## What to do
Note every line in the entries that contains the string "computer", and copy it.

○ ○ ○ ○ ○ ○ ○

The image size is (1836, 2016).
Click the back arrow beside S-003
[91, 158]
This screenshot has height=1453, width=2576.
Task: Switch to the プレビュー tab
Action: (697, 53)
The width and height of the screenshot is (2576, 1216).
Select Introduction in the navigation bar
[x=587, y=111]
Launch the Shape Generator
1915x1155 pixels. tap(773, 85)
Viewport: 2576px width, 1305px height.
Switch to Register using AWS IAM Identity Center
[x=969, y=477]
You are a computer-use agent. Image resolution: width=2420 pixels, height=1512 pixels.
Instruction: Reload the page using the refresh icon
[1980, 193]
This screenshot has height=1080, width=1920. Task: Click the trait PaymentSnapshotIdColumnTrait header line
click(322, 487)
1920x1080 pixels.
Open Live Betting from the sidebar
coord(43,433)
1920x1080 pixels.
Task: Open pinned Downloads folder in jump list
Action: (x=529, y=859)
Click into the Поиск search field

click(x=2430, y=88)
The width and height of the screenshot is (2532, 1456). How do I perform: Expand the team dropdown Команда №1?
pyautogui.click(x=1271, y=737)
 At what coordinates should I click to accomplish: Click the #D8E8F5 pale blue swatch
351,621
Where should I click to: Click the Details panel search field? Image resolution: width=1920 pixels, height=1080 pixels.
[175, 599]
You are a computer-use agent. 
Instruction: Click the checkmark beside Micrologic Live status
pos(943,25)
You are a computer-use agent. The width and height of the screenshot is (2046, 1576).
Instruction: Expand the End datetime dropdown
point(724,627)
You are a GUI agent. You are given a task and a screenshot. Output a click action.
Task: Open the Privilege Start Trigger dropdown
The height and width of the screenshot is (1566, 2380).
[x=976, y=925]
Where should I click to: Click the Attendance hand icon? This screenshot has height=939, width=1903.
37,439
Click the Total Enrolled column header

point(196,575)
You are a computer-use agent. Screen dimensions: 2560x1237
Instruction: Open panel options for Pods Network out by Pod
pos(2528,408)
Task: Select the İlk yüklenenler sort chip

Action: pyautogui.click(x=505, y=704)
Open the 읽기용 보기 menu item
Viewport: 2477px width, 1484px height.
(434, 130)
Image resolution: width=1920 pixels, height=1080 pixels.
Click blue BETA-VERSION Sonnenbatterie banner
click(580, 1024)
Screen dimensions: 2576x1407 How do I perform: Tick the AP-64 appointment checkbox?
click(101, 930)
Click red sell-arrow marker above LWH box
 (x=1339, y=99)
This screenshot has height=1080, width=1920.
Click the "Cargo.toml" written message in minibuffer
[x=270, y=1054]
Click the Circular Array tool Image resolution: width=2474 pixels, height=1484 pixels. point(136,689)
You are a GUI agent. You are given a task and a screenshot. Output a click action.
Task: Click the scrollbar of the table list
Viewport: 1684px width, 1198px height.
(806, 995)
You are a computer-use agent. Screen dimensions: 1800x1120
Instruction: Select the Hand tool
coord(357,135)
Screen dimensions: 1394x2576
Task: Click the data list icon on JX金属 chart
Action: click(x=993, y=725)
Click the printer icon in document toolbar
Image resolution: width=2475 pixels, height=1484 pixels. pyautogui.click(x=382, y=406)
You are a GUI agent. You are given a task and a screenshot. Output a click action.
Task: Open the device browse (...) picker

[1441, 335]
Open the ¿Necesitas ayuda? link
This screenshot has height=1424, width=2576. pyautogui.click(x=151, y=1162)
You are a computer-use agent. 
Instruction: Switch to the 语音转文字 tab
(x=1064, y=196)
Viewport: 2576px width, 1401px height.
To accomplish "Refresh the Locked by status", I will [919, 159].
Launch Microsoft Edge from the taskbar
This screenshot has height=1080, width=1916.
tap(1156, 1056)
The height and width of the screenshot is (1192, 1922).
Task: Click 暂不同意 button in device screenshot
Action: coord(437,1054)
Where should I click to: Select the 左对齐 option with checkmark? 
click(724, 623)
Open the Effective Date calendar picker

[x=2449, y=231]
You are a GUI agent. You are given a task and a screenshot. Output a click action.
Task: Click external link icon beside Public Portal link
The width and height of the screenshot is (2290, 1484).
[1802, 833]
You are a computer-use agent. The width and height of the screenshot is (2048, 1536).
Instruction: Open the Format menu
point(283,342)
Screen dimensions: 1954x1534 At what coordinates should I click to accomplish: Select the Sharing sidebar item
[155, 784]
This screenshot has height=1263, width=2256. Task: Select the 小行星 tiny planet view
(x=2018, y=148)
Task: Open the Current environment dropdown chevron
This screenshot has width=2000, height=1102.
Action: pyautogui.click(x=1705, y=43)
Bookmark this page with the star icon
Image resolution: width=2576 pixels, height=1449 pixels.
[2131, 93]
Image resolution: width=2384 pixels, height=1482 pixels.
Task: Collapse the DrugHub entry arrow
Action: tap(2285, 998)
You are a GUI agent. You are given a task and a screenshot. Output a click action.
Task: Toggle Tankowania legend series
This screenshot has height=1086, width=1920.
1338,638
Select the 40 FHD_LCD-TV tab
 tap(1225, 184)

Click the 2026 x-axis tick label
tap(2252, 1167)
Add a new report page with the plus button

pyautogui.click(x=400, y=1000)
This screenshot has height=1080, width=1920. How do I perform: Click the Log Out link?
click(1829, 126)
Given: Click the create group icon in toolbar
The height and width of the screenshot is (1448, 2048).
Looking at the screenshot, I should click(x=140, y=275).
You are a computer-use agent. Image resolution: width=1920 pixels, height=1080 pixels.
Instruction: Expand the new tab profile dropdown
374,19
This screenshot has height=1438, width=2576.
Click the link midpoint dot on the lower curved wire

○ ○ ○ ○ ○ ○ ○

## Response to the task
You are a computer-use agent. Image resolution: width=2420 pixels, height=1512 pixels.
You are a computer-use agent. 
You are a computer-use agent. The width and height of the screenshot is (2046, 1576).
You are a computer-use agent. Screen dimensions: 2560x1237
You are a computer-use agent. Screen dimensions: 1800x1120
You are a computer-use agent. 
You are a computer-use agent. The width and height of the screenshot is (2048, 1536).
You are a computer-use agent. Image resolution: width=1920 pixels, height=1080 pixels.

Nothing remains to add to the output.